Maya is 18 years old, she is a Muslim Indian whose parents are successful dentists in small town America. They are unashamedly staunch traditionalists who came to America with some taboos packed tightly into the corners of their immigrant baggage. They want the best for their daughter and to control her life in the traditional Indian way.

Maya is an American girl and with American aspirations who wants to make movies. She has a video camera with her all the time and films family events. She is very quick witted and literate in a Jane Austen sort of way and she is attracted to the star football player of her high school, Phil, and he is attracted to her. Their rom com relationship is one of the highlights of the novel as is Maya’s relationship with her traditionalist mother.

When Maya tells her mother she does not want an arranged relationship with Kareem, who is delightful by the way and understanding, and wants to go to film school in New York, the family is in turmoil. The mother fears she will wear mini skirts and eat pork.

It gets worse. Between chapters there is another plot going on. A suicide bomber is plotting , preparing and ultimately commits the  terrorist act killing hundreds including children. People take it out on Maya and her family, they are assumed guilty by association as everybody considers the bomber was Muslim.

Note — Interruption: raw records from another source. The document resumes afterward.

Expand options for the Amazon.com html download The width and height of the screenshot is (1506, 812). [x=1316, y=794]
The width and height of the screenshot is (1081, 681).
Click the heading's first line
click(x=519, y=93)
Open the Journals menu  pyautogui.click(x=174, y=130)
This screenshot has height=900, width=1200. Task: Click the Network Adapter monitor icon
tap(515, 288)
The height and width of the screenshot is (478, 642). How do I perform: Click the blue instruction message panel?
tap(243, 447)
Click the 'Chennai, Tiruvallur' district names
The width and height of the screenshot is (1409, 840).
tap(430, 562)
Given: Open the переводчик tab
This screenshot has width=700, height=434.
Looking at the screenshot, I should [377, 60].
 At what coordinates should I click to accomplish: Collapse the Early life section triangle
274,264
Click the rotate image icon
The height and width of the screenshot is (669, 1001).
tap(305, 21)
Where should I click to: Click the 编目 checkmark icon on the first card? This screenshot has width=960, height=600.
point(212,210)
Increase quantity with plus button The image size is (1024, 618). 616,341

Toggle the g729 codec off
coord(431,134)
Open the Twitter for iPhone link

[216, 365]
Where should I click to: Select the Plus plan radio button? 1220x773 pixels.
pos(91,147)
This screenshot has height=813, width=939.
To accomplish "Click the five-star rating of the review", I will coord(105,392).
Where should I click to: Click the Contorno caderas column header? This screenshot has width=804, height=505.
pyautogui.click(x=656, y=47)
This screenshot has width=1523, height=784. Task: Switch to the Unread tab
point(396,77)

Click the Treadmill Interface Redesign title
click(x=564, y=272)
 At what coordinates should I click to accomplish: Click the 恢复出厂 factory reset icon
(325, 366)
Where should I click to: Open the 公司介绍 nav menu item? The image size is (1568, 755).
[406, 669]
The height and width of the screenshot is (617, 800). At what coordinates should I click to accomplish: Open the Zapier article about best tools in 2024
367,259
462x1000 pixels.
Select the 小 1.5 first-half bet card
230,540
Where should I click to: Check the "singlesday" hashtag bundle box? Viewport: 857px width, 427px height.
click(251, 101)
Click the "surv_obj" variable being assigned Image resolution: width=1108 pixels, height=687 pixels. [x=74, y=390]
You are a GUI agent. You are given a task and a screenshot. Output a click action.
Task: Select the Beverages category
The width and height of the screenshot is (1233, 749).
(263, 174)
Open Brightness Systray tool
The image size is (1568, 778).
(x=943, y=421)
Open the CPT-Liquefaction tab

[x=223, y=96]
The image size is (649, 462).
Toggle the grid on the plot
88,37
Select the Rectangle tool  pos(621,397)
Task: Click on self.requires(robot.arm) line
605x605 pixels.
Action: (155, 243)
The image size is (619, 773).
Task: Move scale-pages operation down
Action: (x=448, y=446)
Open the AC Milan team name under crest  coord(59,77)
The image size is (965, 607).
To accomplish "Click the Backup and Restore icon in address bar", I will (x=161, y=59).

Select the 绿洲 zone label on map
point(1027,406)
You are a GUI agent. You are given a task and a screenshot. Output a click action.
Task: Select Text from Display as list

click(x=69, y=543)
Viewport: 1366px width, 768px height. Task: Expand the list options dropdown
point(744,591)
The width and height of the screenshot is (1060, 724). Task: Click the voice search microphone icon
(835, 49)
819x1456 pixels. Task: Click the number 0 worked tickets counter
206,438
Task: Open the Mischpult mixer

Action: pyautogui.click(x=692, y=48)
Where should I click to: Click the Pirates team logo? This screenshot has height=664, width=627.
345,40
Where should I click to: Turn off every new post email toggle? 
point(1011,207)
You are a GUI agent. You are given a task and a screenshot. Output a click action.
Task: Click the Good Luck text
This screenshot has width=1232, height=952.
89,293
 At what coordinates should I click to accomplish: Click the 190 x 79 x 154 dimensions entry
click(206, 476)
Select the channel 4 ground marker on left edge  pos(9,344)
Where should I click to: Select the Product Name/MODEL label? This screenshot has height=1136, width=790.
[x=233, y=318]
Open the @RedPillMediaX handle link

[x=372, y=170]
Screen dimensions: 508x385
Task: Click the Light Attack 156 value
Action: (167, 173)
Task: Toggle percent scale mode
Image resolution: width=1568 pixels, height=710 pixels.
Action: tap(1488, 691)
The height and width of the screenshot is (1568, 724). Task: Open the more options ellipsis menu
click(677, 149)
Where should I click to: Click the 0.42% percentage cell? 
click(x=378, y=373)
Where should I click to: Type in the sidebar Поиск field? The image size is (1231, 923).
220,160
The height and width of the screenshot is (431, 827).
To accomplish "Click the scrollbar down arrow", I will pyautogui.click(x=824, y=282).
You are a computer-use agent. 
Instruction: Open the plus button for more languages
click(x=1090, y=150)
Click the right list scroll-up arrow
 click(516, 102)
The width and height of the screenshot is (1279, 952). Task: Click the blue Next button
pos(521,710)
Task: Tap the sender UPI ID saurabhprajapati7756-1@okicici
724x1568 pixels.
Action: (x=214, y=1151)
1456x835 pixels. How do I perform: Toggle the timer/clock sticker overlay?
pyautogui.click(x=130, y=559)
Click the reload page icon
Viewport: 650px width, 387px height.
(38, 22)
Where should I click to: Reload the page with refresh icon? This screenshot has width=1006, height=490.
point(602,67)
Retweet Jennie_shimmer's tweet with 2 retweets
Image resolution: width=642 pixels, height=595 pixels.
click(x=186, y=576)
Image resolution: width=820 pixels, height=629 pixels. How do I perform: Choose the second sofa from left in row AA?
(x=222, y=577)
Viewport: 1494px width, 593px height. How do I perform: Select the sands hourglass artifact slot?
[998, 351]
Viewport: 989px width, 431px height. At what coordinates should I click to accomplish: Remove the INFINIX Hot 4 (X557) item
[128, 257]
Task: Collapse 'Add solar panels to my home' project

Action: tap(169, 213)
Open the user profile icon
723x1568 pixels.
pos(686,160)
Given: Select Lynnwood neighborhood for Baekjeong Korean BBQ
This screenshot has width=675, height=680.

Read this novel it is fascinating. I was hooked from the first chapter which describes a traditional Indian wedding with it’s Bollywood overtones. The wit and depth of feeling is compelling. One of the best.

 

The Hate U Give by Angie Thomas.

April 15, 2017 Comments off

hate u giveThe Hate U Give by Angie Thomas. Pub. Walker Books, 2017.

It is Spring break in America and while all of 16 year old Starr’s friends are talking about going to Taipei, the Bahamas and Harry Potter World she watches a cop kill her childhood friend and has his blood spill all over her.

Yes this is a tough book but it is essential that stories like this are told and the dangers of racism are seen for what they are. The story clearly grew out of events in USA that have led to the Black Lives Matter movement and it is difficult to see a more powerful novel about this topic come out anywhere in the World this year. It will stun you.

Khalil is also 16 years old he runs with the gangs because he has to. His mother is a Meth freak. He sees no other alternative, she needs help. Starr was his childhood friend and he takes her to a party where shots are fired, some boy is killed and on the car ride away from the party they are pulled over by the cop who kills Khalil.

Starr’s father has experienced the gang life, served jail time and now runs a store and taken his family away from that life. Starr goes to an essentially white school where if the white boys talk street slang they are cool but if the black girl does she is “hood”.

Starr also has a white boyfriend.

This powerful novel looks at the killing and asks questions about justice and racism. It also looks at the families of those living in the “hood” and their options in life. It is easier for them to find crack than it is to find a good school.

The way this story is spun by the different sides seems typical of Trump’s America where false news dominates and spin is more important than truth. As an Australian mate of mine said “this is a flamin’ good story”.

Senior fiction and Young Adult. It is simply written with the dialogue between characters superb. The phrase “stank Eye” really tickled me. If you don’t know it I bet you feel the same. The title comes from a rap by Tupac Shakur, put the first letter of each word of the title together and you get THUG. You will kick yourself if you miss this one.